▶ [Your assignment]
Search the listing below for the word "width", and copy every line in which it turns up.

▶ [Supplied records]
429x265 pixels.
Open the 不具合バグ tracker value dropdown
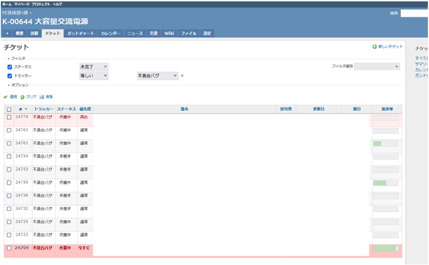point(157,76)
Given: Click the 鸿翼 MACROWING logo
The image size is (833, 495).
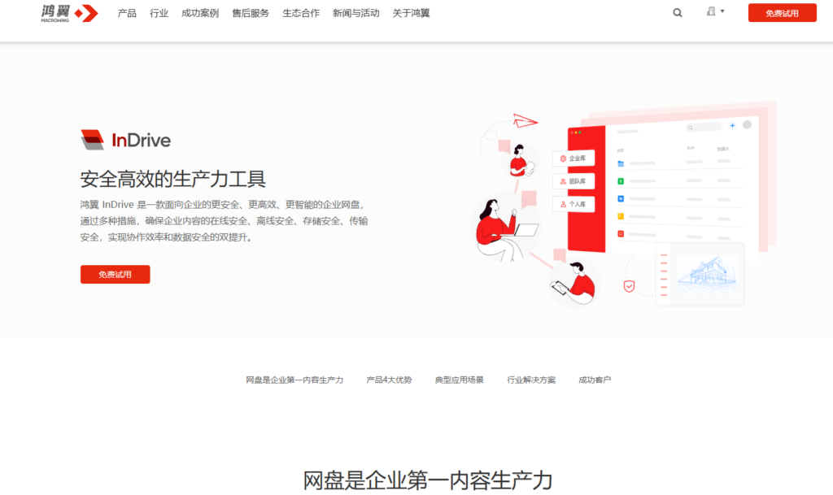Looking at the screenshot, I should tap(68, 13).
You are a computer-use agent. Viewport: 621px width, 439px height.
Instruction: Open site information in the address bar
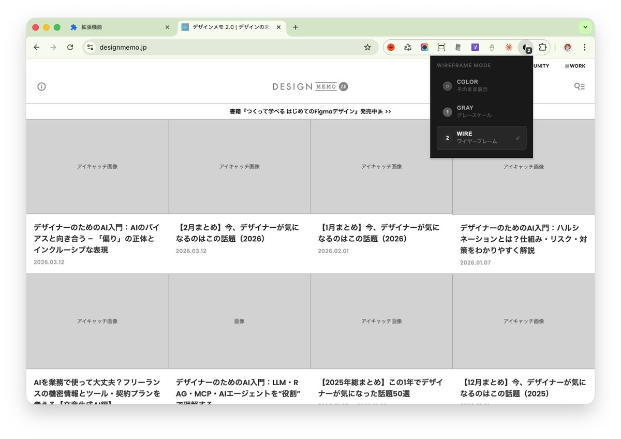pyautogui.click(x=90, y=47)
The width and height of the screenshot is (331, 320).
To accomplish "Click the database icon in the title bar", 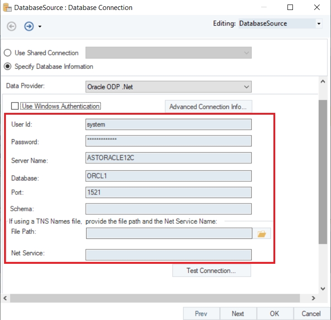I will (x=7, y=7).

▶ [Finished exercise]
You are a computer-use agent. Viewport: 621px width, 439px height.
The width and height of the screenshot is (331, 320).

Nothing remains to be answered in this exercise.